The IGP has openly defied the constitutional position of the NPC and has gone to the media to attack the constitutional authority of the NPC. The implicit position he has taken up is that the powers of appointment, transfer, promotion, and disciplinary control should be vested with him instead, and that the NPC should either fold or come under him. This position is clearly in defiance of the constitution of Sri Lanka.
The Inspector General of Police is only a civil servant. His powers are determined by law, like that of any other civil servant. The civil servants who become heads of their departments can exercise their power only within the framework of the law. In particular, they must obey the paramount law of the country, which is the constitution. Those who defy the limits of their power and contravene the basic law are acting as illegally as anyone else breaking the law.

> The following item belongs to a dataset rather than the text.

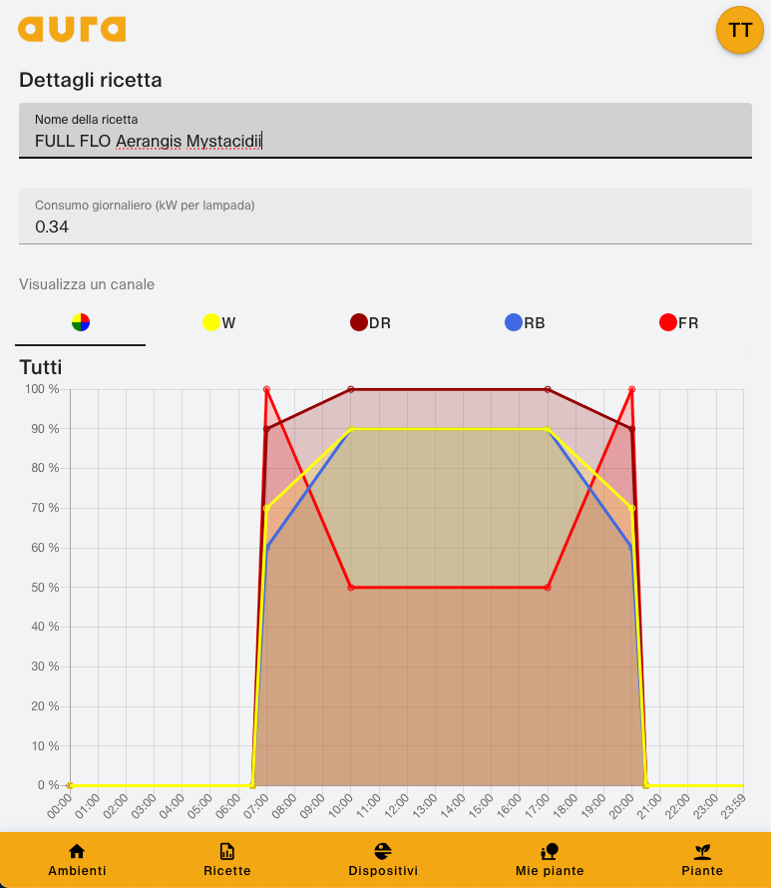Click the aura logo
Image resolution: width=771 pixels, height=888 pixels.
point(72,29)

The heads of the armed forces and the police also have the function of protecting the constitution. Their positions imply a certain guardianship of the constitution. In a sense they are the executors of trust, and do not have any powers outside the constitution and the law. For a person holding such a post to defy the constitution is to go against the very nature of his or her appointment.
The immediate issue over which the IGP tried to defy the NPCs authority was disciplinary control of the police. The issue flared into the open when the NPC, acting in compliance with the law, wanted officers facing criminal charges in courts to be interdicted, as required by the establishment code of the country. However, before the issue became public, the IGP strongly resisted the NPC, asserting its constitutional authority on disciplinary control of the police. The matter should have been treated as settled when the Supreme Court made an order refusing to grant leave of application for over twenty fundamental-rights applications of interdicted policemen. These policement had sought to challenge their interdictions. However, the IGP has since gone to various channels, further pursuing his opposition to the NPCs authority even after the Supreme Courts decision.

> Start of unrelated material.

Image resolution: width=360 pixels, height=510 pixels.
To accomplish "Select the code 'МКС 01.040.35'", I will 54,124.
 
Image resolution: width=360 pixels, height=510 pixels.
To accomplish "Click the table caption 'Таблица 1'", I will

Law enforcement will prove impossible if law enforcers do not respect and obey the law. It is the widespread lawlessness among some members of the police force and the cover-up of that lawlessness by commanding officers that remains the major cause for breakdown of the law in the country. One of the countrys leading jurists, Justice C.G. Weeramantry, former Vice President of the International Court of Justice, recently wrote:
The Sri Lankan law and order situation seems to have reached an all-time low. Respect for law and order has broken down at every level. From the humble police constable seeking to bring an offender to book for a minor violation of street rules all the way to the highest levels, there is a denigration of the authority and rigor of the law and the legal process.
(Published in the Justice page of the Daily Mirror on October 22, 2005)
The AHRC sadly notes that the IGP of the country himself, by his resistance to the constitutional authority of the NPC, is denigrating the authority and rigor of the law and the legal process. We urge that the constitutional authority of the NPC be respected in order to enhance the rule of law, stability, and human rights in the country.